Deletion of sulfate transporter SUL1 extends yeast replicative lifespan via reduced PKA signaling instead of decreased sulfate uptake

The regulation of cellular metabolism and growth in response to nutrient availability is essential for cell survival and can significantly impact lifespan. Central to the regulation is a class of transporters that sense and transport specific nutrients and transduce the signal downstream to control genes responsible for growth and survival. In this work, we identified SUL1, a plasma membrane transporter responsible for regulating the entry of extracellular sulfate inS. cerevisiae, as a key gene for regulating lifespan.

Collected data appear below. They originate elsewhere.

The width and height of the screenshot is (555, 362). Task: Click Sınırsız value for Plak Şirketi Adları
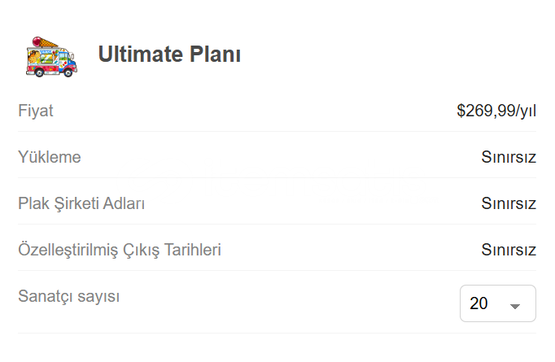click(x=509, y=203)
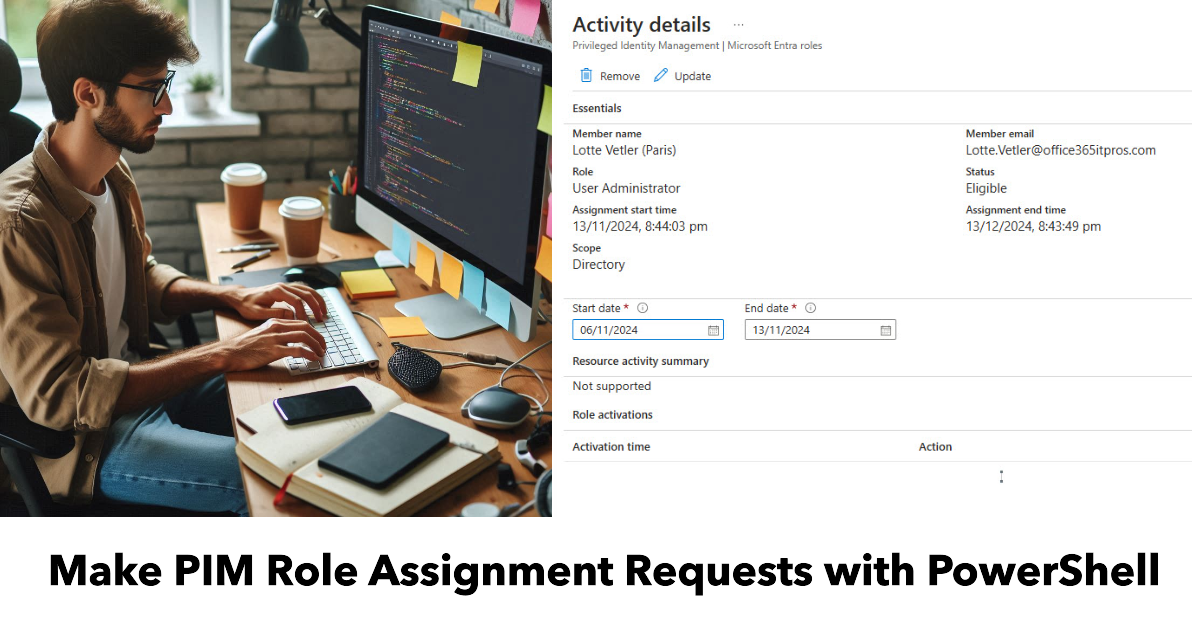Collapse the Essentials section header
The width and height of the screenshot is (1200, 628).
(x=597, y=108)
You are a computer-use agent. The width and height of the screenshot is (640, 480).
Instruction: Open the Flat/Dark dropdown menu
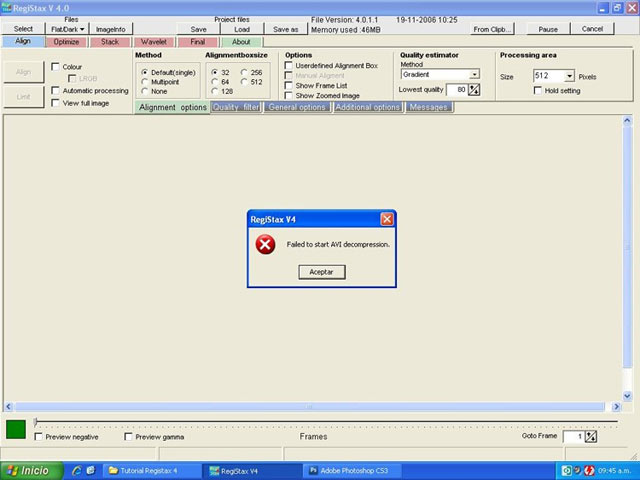pos(68,29)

We performed a systematic analysis to delineate the downstream mechanism underlying the lifespan extension by SUL1 deletion. Surprisingly, we found that the lifespan extending effect of SUL1 deletion is not caused by decreased sulfate transport. SUL1 deletion mutant exhibited decreased PKA signaling, resulting in a range of downstream effects, including increased stress-protective trehalose and glycogen, increased nuclear translocation of MSN2 and elevated expression of general stress response genes, enhanced autophagy, and reduced expression of amino acid biosynthetic and ribosomal genes. We show that the observed increase in lifespan is dependent on MSN2 and autophagy pathways. Our findings exemplify the influence of nutrient signaling, rather than the nutrient itself, on lifespan regulation and further substantiate the pivotal role of the PKA pathway in this process.